Daniel Greenfield
August 18, 2021 @ Sultan Knish Blog
"Afghanistan's collapse: Did US intelligence get it wrong?" ABC News
asks. "Afghanistan Is Your Fault," barks Tom Nichols at The Atlantic.
“Why Afghan Forces So Quickly Laid Down Their Arms,” Politico ponders.
The one thing that the Taliban's conquest of Afghanistan is good for is more media hot takes.
The Afghan army was there because we spent $90 billion on it. Much like Afghanistan with its president, its constitution, and its elections existed because we spent a fortune on it. When we left, the president fled, the army collapsed, and Afghanistan: The Musical closed in Kabul.
Afghanistan isn’t a country. It’s a stone age Brigadoon of quarreling tribes, ethnic groups, Islamic denominations, and warlords manned by young men with old Russian and American rifles. Unlike the fiction of a democratic Afghanistan, that is something they will die for.
And in the coming years you will see some of those same soldiers who laid down their guns fighting and dying for tribes and warlords, even fighting the Taliban, in the real endless war.
The forever war isn’t something we invented after 9/11: Afghanistan has always been at war.
Americans are impressed that the Taliban held out for 20 years. They shouldn’t be.

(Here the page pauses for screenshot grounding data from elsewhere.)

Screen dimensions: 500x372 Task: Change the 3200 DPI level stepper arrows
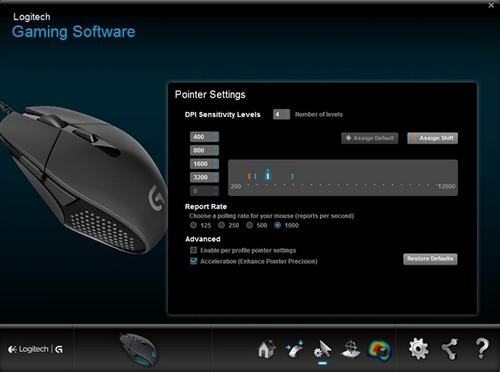215,177
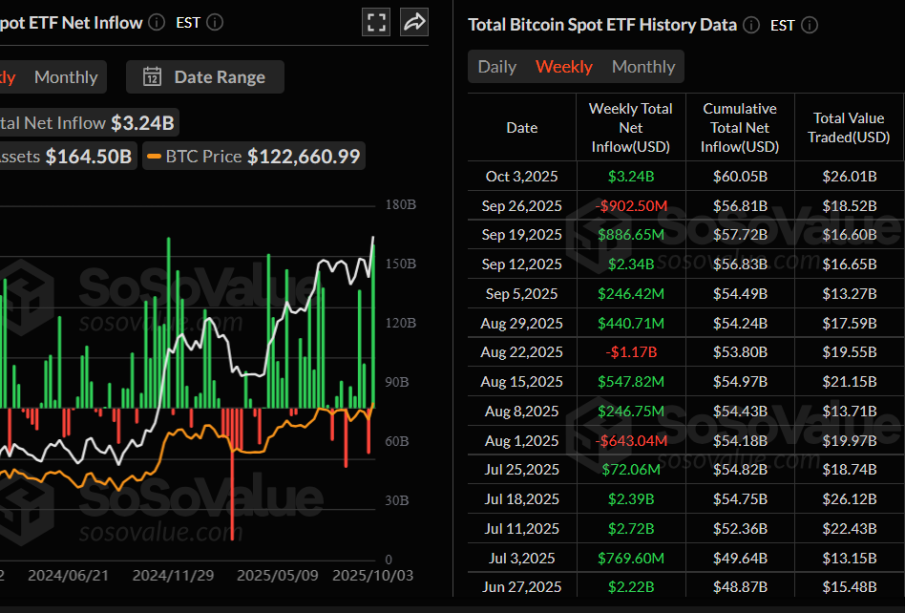Image resolution: width=905 pixels, height=613 pixels.
Task: Toggle the BTC Price series legend
Action: tap(253, 156)
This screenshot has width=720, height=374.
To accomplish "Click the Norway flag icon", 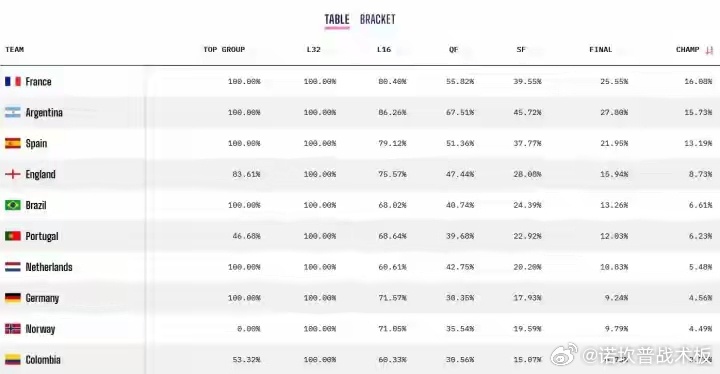I will tap(13, 329).
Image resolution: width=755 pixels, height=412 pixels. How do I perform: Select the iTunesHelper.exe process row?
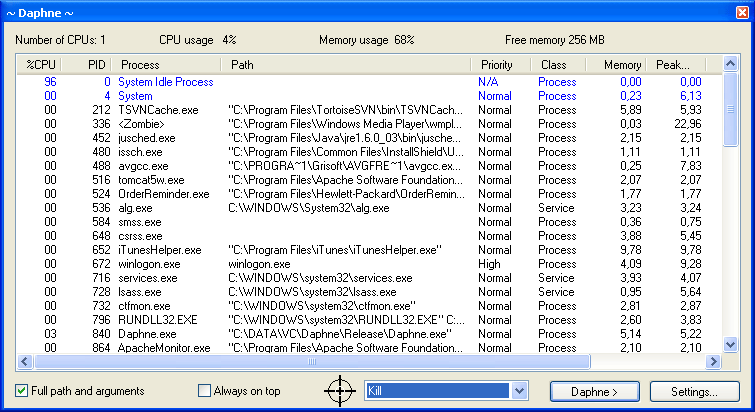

There’s no time in Afghanistan. Two decades of war are horrifyingly incomprehensible to Americans. To Afghans, it’s the way things have always been. We stepped into a place that has been a war zone for centuries, took sides, supplied weapons, and then left as everyone knew we would. The British and the Russians came and went. After us, the Chinese will come and go.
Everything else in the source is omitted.